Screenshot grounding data
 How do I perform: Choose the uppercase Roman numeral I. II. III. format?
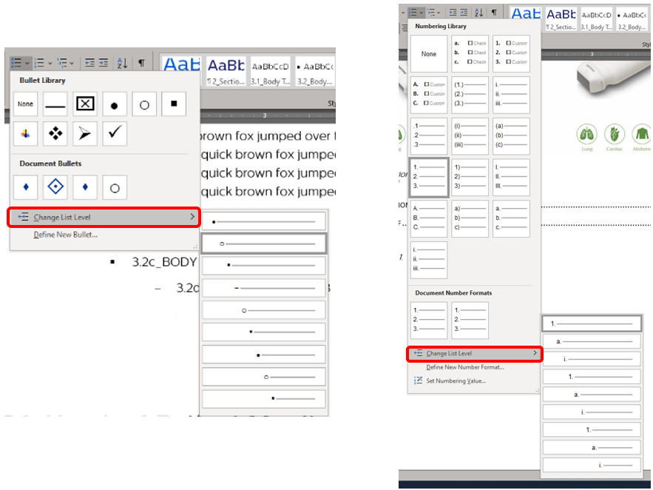[x=511, y=178]
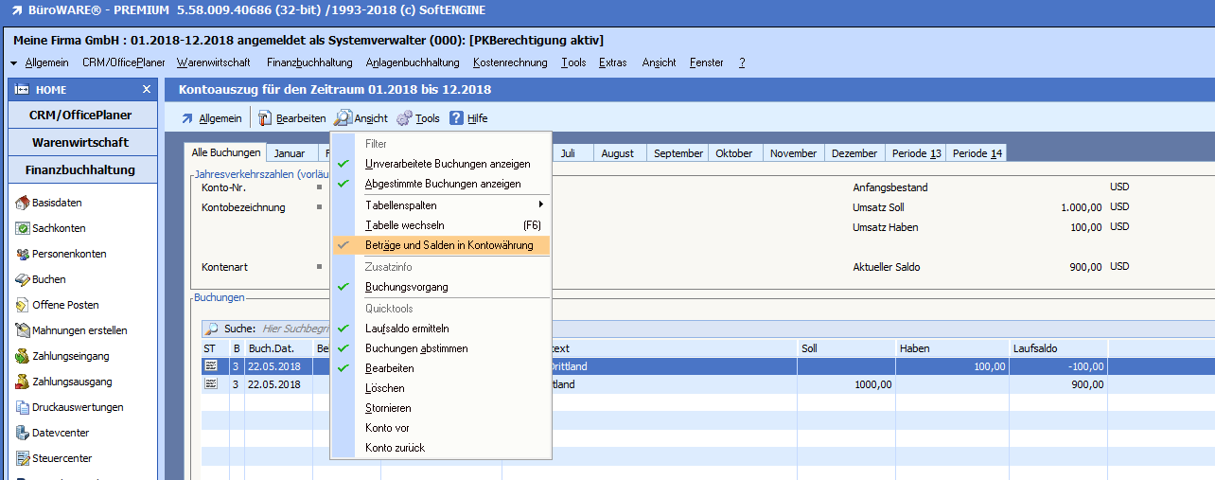Click the Zahlungseingang icon
This screenshot has width=1215, height=480.
(x=24, y=356)
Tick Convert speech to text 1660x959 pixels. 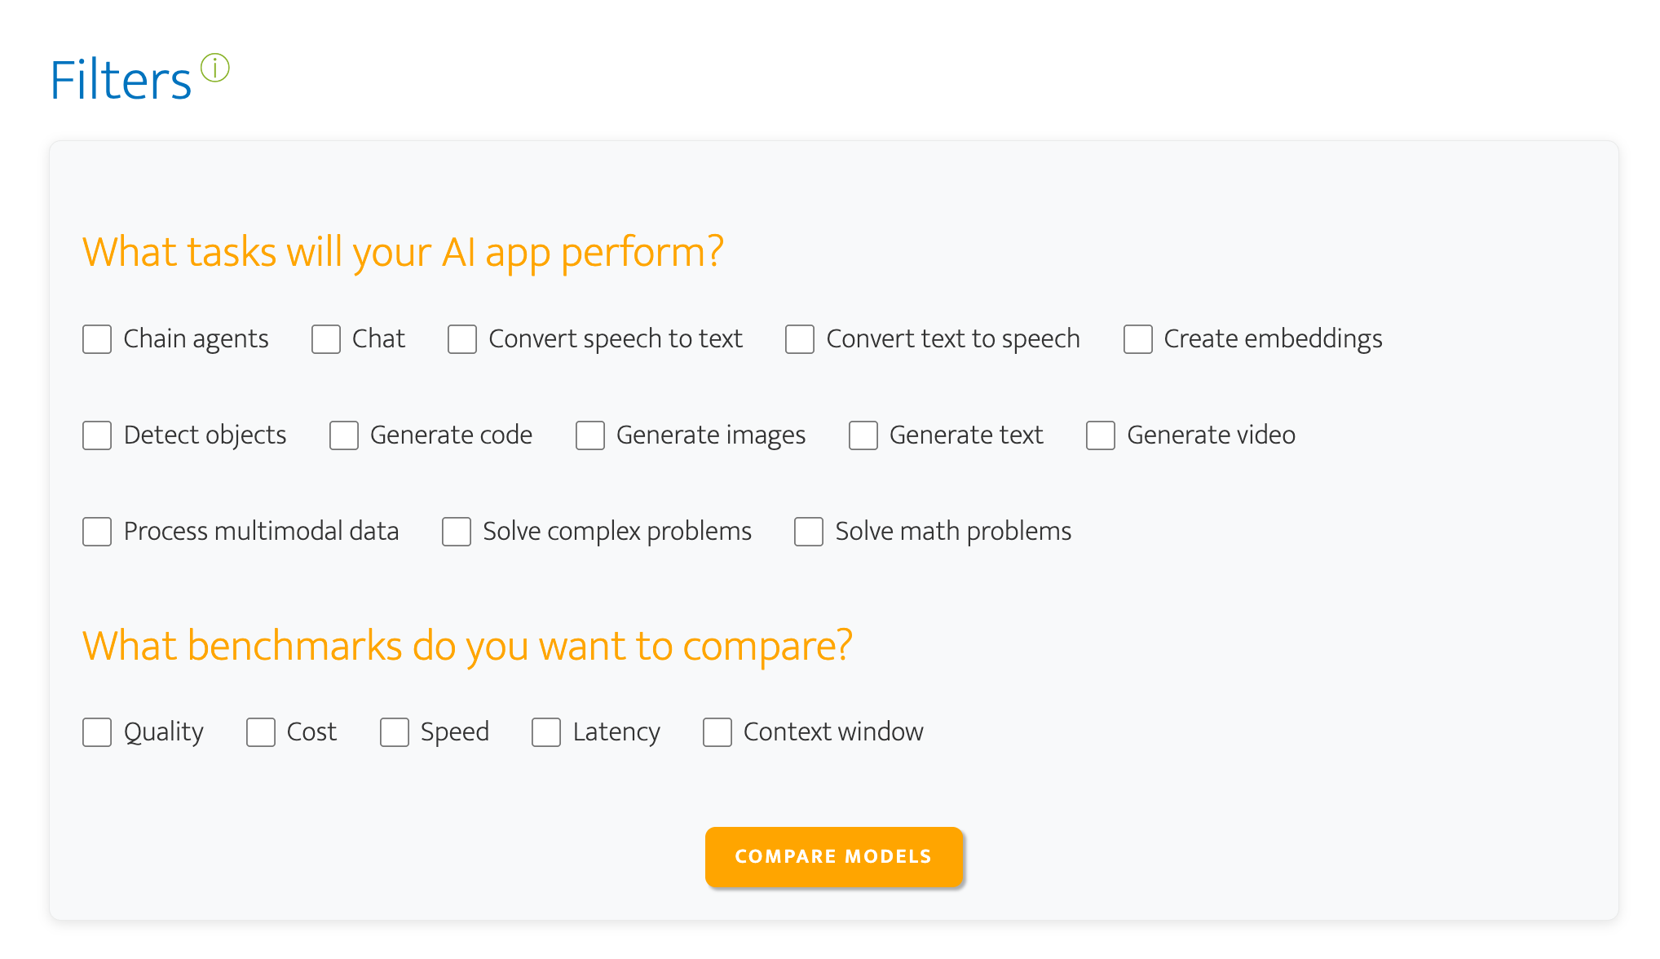(462, 339)
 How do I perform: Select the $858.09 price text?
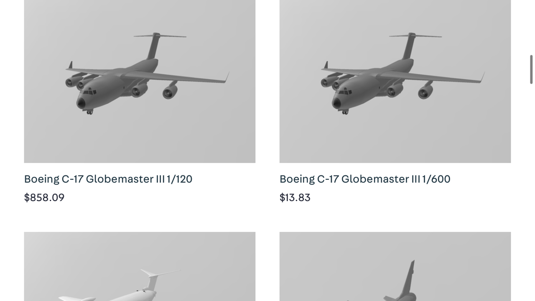coord(44,197)
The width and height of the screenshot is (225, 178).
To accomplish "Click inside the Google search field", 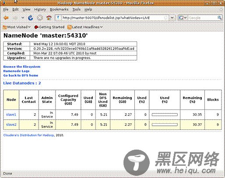I will point(203,18).
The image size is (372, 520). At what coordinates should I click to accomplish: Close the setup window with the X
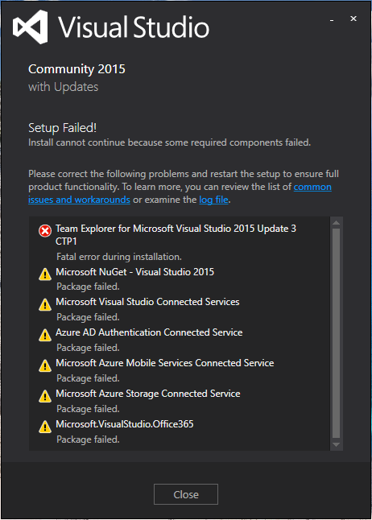[353, 19]
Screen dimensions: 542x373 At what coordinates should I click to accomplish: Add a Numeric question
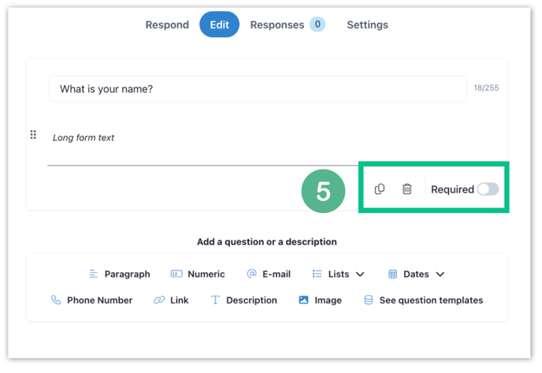click(198, 274)

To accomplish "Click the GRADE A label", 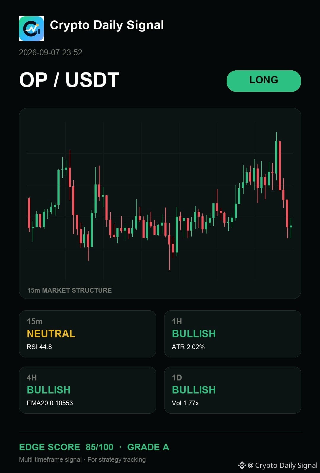I will tap(148, 447).
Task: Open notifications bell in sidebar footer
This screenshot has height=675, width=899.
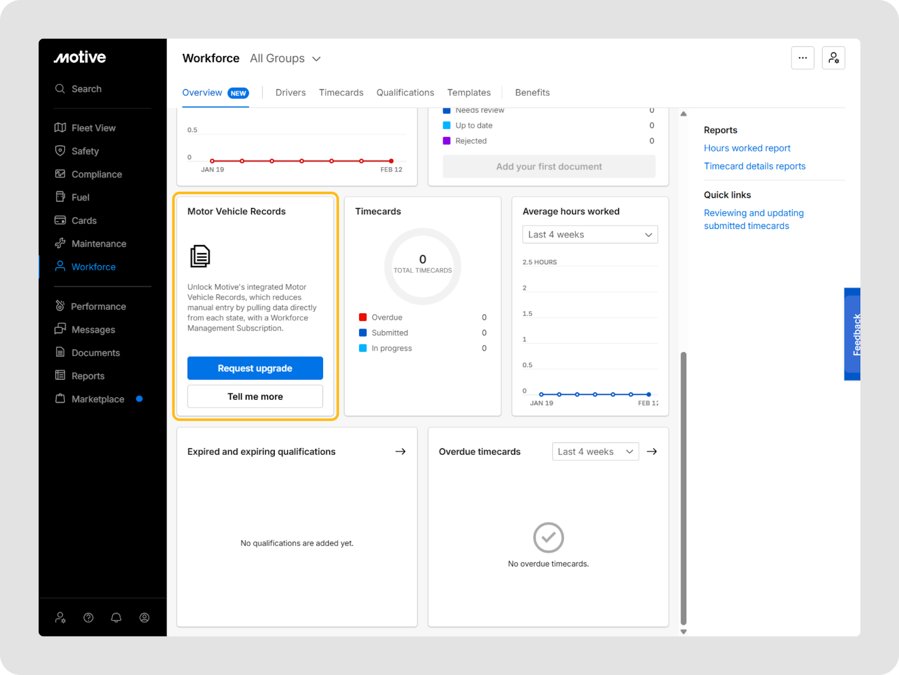Action: pyautogui.click(x=116, y=618)
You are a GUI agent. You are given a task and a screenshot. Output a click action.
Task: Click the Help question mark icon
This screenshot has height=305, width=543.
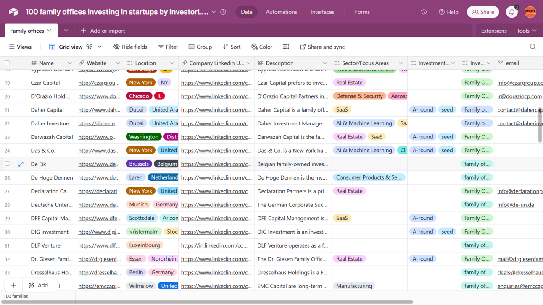pyautogui.click(x=440, y=12)
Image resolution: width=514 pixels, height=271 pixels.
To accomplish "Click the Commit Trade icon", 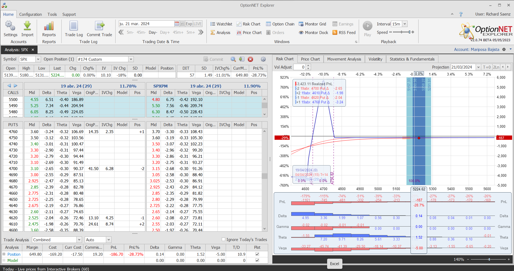I will click(x=99, y=26).
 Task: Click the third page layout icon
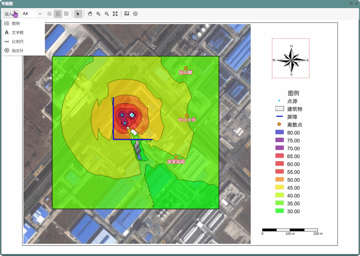66,14
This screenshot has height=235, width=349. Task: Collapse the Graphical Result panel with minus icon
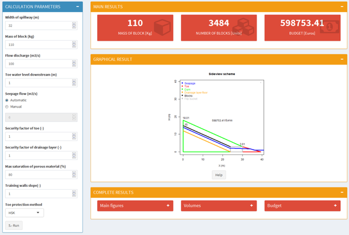tap(341, 59)
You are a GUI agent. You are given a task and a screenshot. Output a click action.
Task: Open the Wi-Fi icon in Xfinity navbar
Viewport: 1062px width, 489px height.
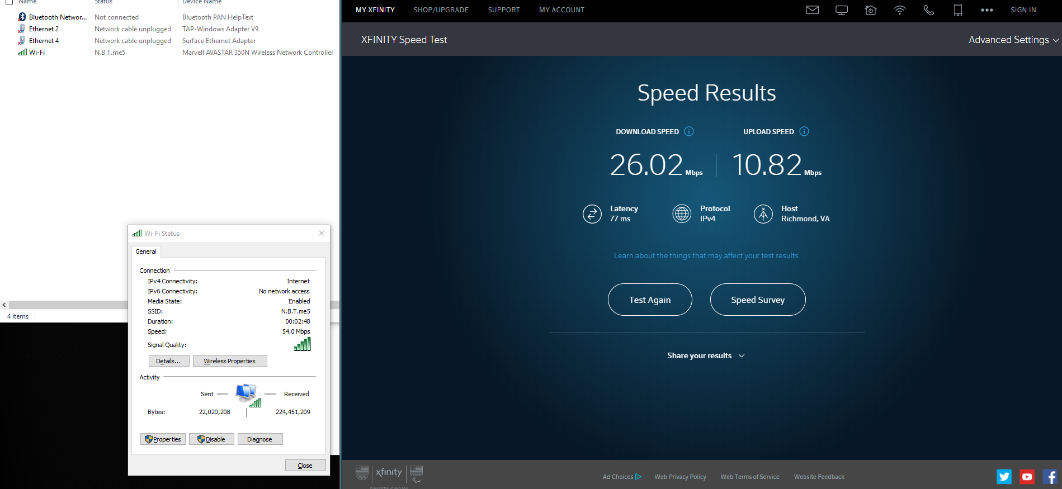(899, 10)
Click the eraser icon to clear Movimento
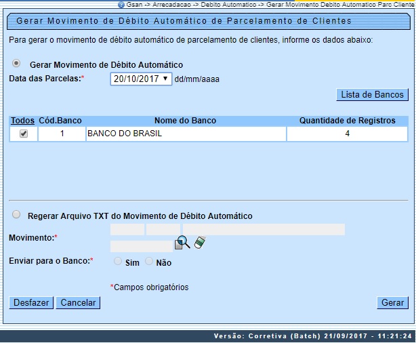The image size is (416, 343). [x=199, y=243]
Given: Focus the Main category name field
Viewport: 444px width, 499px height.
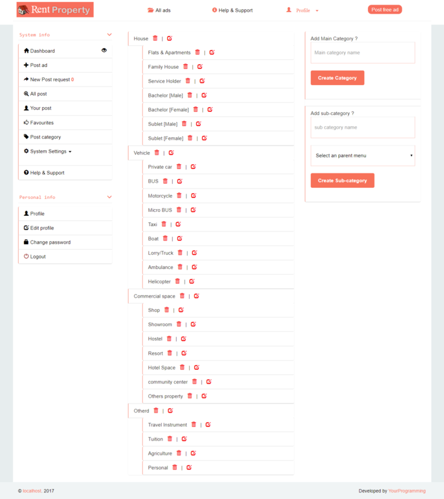Looking at the screenshot, I should point(363,53).
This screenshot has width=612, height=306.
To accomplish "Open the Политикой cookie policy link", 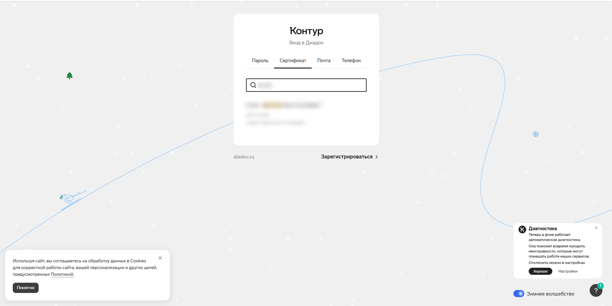I will point(62,274).
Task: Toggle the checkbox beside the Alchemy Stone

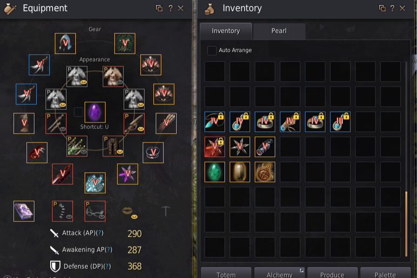Action: 79,112
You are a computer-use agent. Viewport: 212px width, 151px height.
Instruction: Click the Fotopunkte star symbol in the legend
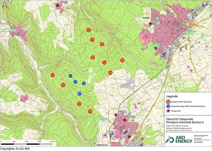pyautogui.click(x=168, y=111)
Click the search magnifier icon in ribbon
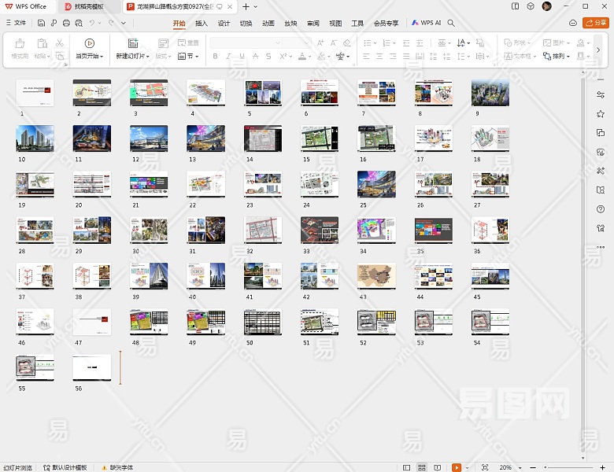This screenshot has width=614, height=472. 451,24
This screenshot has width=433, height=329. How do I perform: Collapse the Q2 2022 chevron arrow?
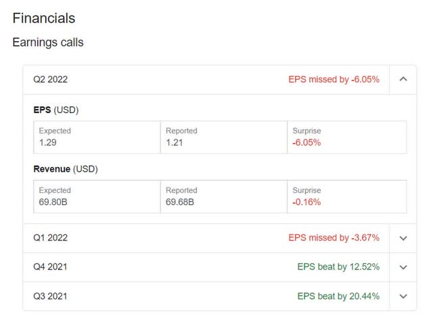click(403, 79)
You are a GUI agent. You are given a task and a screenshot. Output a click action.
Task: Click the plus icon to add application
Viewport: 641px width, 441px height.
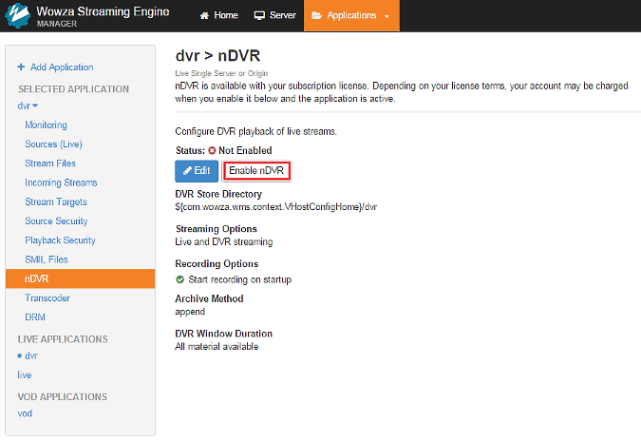[21, 67]
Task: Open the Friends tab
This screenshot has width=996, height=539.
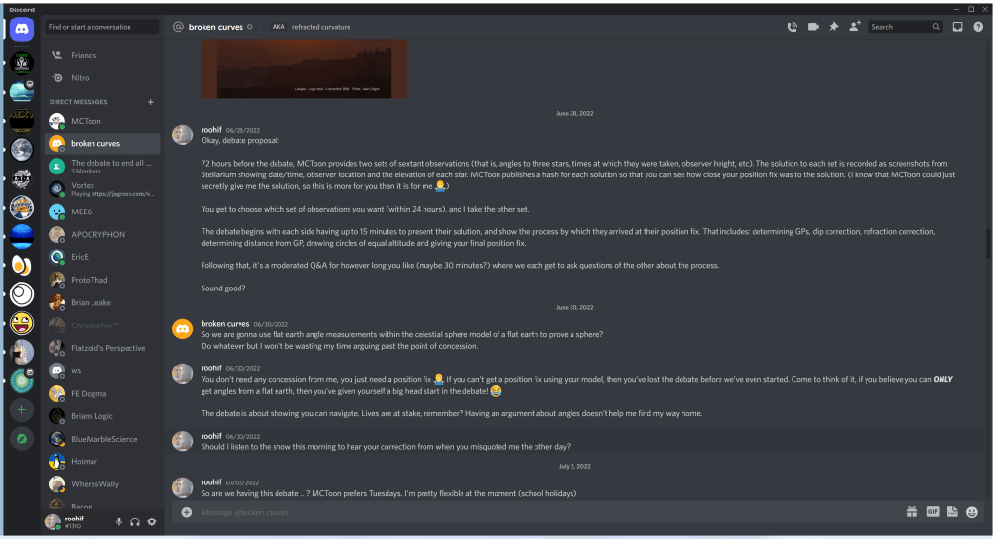Action: tap(84, 56)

Assigned task
Copy exactly the lines from the line containing "Task: Open the Friends tab" through the last line of the records above, both included, and leave out any pictures.

Written response
Task: Open the Friends tab
This screenshot has width=996, height=539.
Action: tap(84, 56)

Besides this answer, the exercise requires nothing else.